Readers of this blog may remember what we wrote about garbage jobs about a year ago. This concept becomes relevant as the pandemic exposes the work and job realities of our society – what is essential work and how do we treat our “essential” workers.
The term garbage jobs has been coined by America anthropologist David Graeber. These are jobs that don’t contribute to our well being, nevertheless, people doing these jobs are well paid by our economic system. Graeber points to “leadership consultants, brand managers, marketing researchers, corporate lawyers, lobbyists, strategic deans or vice presidents for creative development (let alone their endless legions of administrative assistants).” I’m sure we could all add others.
The fact that these jobs exist and that we reward them well, comes to mind as we hear of the tragedy in long term care facilities in Quebec and Ontario. We hear that these facilities are underfunded and staff there, particularly the health care attendants, are paid so little that they need to find work at several institutions. The work these folks are doing is not what Graeber calls “garbage jobs”. He reserves that term for those collecting our garbage and cleaning the long term care facilities. But these folks, all of them, are our essential workers. If they don’t come to work, things fall apart. But they are also at the bottom end of our pay scale.
In this very same society, the same economic system, are executives and other people who have easily been able to shift their work to home, whose absence from the office has made no difference at all.

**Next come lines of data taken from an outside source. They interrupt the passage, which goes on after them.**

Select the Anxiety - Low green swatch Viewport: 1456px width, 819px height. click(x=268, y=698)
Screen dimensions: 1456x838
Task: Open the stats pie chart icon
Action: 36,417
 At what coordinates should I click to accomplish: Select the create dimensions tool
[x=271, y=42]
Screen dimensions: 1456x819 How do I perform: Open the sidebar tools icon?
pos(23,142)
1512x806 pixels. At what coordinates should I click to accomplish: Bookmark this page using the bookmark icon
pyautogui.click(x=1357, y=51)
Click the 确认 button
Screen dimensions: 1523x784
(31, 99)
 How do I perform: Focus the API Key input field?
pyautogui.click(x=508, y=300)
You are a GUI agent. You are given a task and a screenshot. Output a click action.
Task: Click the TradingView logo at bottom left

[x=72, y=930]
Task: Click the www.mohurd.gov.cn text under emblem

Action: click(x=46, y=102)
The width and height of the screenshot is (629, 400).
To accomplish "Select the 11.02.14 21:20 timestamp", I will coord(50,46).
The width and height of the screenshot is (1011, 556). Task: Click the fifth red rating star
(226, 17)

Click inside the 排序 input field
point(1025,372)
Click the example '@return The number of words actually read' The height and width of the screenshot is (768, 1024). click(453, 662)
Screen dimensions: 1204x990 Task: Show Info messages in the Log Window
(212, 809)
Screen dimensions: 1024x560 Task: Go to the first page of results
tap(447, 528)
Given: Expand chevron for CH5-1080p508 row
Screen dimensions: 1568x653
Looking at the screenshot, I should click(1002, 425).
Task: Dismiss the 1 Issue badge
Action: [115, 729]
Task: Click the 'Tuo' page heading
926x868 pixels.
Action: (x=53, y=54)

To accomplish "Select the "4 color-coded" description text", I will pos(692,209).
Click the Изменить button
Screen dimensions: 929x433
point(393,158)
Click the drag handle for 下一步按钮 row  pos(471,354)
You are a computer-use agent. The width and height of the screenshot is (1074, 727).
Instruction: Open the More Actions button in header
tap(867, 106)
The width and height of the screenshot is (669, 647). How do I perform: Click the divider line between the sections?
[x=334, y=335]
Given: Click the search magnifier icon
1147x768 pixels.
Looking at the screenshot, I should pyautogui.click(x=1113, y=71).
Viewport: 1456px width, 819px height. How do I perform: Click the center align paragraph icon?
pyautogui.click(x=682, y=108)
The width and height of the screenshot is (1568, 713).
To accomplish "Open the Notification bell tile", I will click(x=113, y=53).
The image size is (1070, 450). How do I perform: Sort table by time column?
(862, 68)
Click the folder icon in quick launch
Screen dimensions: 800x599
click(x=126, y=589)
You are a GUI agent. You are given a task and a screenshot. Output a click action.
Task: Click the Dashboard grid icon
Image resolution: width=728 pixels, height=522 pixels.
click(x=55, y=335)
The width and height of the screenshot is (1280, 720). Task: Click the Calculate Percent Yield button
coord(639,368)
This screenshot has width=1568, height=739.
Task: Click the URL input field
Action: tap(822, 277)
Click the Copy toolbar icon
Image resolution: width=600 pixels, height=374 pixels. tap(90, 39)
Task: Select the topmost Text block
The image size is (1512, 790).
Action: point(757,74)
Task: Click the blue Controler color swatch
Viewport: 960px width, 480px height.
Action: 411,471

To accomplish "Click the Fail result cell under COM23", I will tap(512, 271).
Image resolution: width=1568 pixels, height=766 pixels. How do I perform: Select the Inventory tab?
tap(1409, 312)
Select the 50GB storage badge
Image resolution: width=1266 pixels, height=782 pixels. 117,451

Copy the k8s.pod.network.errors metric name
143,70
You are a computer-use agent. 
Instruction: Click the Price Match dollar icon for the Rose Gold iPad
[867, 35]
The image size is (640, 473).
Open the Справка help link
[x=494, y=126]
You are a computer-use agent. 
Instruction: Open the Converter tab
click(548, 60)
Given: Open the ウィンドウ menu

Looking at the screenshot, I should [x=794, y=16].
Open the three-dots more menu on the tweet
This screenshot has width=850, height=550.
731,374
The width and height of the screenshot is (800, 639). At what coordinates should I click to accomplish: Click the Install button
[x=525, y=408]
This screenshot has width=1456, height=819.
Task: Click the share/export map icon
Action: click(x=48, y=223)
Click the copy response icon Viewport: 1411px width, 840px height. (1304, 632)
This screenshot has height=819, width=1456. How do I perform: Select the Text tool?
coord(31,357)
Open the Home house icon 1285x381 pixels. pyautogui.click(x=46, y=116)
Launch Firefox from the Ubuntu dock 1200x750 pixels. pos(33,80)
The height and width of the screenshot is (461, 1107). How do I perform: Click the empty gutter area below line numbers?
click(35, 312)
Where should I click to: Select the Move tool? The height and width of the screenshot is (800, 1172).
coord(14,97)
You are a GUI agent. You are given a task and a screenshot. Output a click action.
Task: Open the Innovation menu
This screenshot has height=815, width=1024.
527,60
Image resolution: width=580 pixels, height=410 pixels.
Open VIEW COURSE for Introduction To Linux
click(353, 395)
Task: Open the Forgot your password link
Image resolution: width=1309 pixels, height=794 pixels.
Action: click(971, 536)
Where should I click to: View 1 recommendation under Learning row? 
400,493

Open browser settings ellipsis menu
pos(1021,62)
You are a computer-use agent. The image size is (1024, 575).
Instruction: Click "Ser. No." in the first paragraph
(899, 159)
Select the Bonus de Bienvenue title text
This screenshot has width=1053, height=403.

Joining these have been celebrity athletes and entertainers. These folks, who are not essential workers, are at the top end of our pay scale.
It is our economic system that distributes goods and services. That’s what economies do. The economy transfers goods from those who produce to those who consume or need them. The economic system rewards those who give and takes from those who want. Our economic system today is dominated by neo-liberalism, the ideology that says the market, unrestricted, is the best way of distributing our goods and services. It rewards the efficient and penalizes the inefficient.
What the pandemic is exposing is that the current economic system is in fact not distributing things well at all. Obviously there is something wrong when the workers we deem to be essential to the dignified living of those in our our long term care facilities are paid poverty wages while company executives make millions.
Do a thought exercise with me. Assume you had the power to set wages for all the people in our economy – the cleaners in the long term care facilities, the nurses in those very same facilities, the CEO of that facility, and then shift over to executives in the oil and gas industry or traders on Bay Street and Wall Street. In a just society, how much should each of them earn? Is this anywhere close to what is currently the case?
So what do we do about it? I don’t know. The former Soviet Union did away with the free market and distributed wealth according to plan. We know enough about how that went to know that we don’t want to go there.
But is the status quo really the best we can do? I think with a will we can do better. But we need to commit ourselves to searching for that better way.